What I find most interesting is that the stated justification for the carve-out of records specifying "individuals charged or suspected of war crimes" is that such records "include unsubstantiated information and hearsay evidence which may not have been submitted to judicial process."  The issue, it would appear, is whether making the names and accusations public would unfairly stigmatize the accused (or perhaps their descendants) when the evidence underlying those accusations may be wanting.  In the AP piece, for example, ICC prosecutor Luis Moreno Ocampo is asked "whether names should still be blacked out after 60 years" and responds that "It has to be clear these are people who are under investigation as suspects. They are not guilty. It has to be properly managed."

While the passage of more than 60 years might ameliorate the effect, it also could make it worse if only the questionable evidence has survived while contemporaneous information and evidence that might have contradicted the accusations or tended to prove the innocence of the accused has been lost to history.
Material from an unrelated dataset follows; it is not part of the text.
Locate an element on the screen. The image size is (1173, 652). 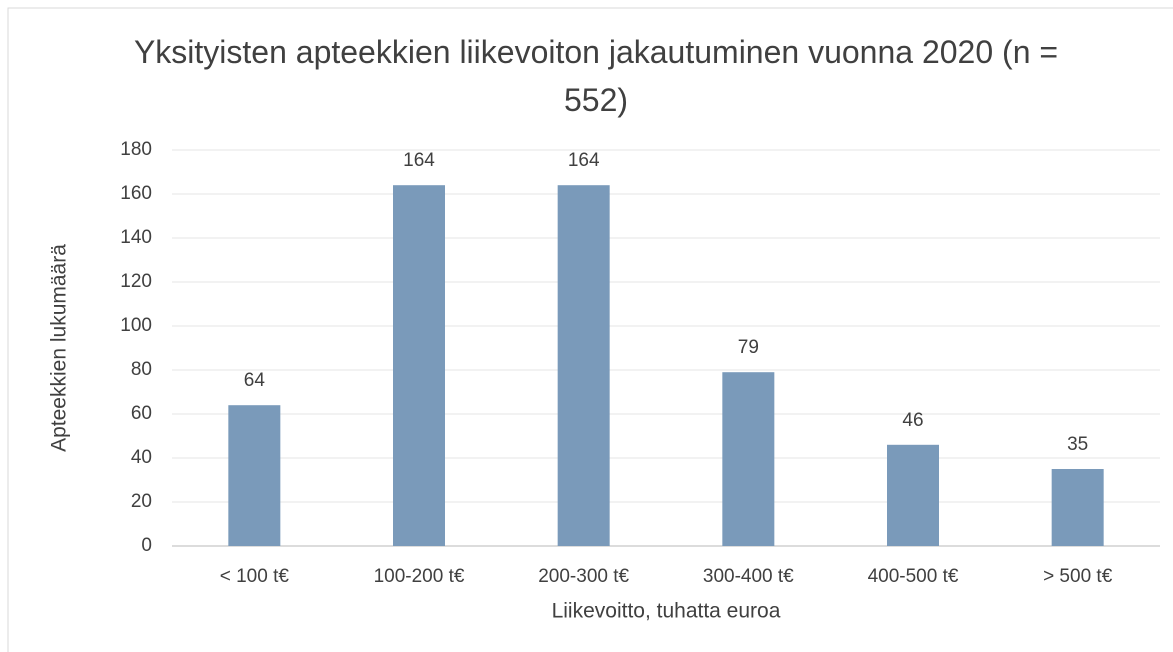
x-tick-label: 400-500 t€ is located at coordinates (914, 576).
A 2002 article by Boris V. Ananich called "The Historian and the Source: Problems of Reliability and Ethics" describes this problem in some depth.  Ananich discusses the difficulty of dealing with records of political trials in the U.S.S.R. from the 1920s and 30s in which individuals were "accused of belonging to a conspiracy against the Soviet regime, attempting to organize a coup d'etat, and working with foreign powers." The trials, however, "were fabricated by the secret police," included coerced confessions, and "as a rule, the accusations of the arrested had no real foundation."  Ananich describes the issues he and his colleagues went through in publishing these records, which were of "great scholarly importance," in a responsible manner that would highlight to an unwary researcher the palpable possibility of fabrications.

Finally, it is interesting that while archivists and historians are carefully trying to manage the risk of wartime accusations based on hearsay evidence creating historical misperceptions and unjustified stigma, the reliance on hearsay evidence in current cases in the D.C. Circuit Court of Appeals involving living individuals currently in stigmatizing wartime detention is heavier and broader than it has ever been. A cert petition filed just last week with the U.S. Supreme Court, for example, argues:
The habeas procedures now mandated by the court of appeals all but guarantee the government's success. And the fulcrum on which the playing field is tilted in the government's favor is the court's complete rejection of any restriction on the admissibility of the government's hearsay evidence. . . . the court of appeals requires the district court to disregard the Federal Rules of Evidence, and to consider all hearsay, including hearsay that otherwise would clearly be inadmissible, such as raw intelligence reports of interrogations by unknown interrogators of unknown subjects under circumstances that the government refuses to disclose.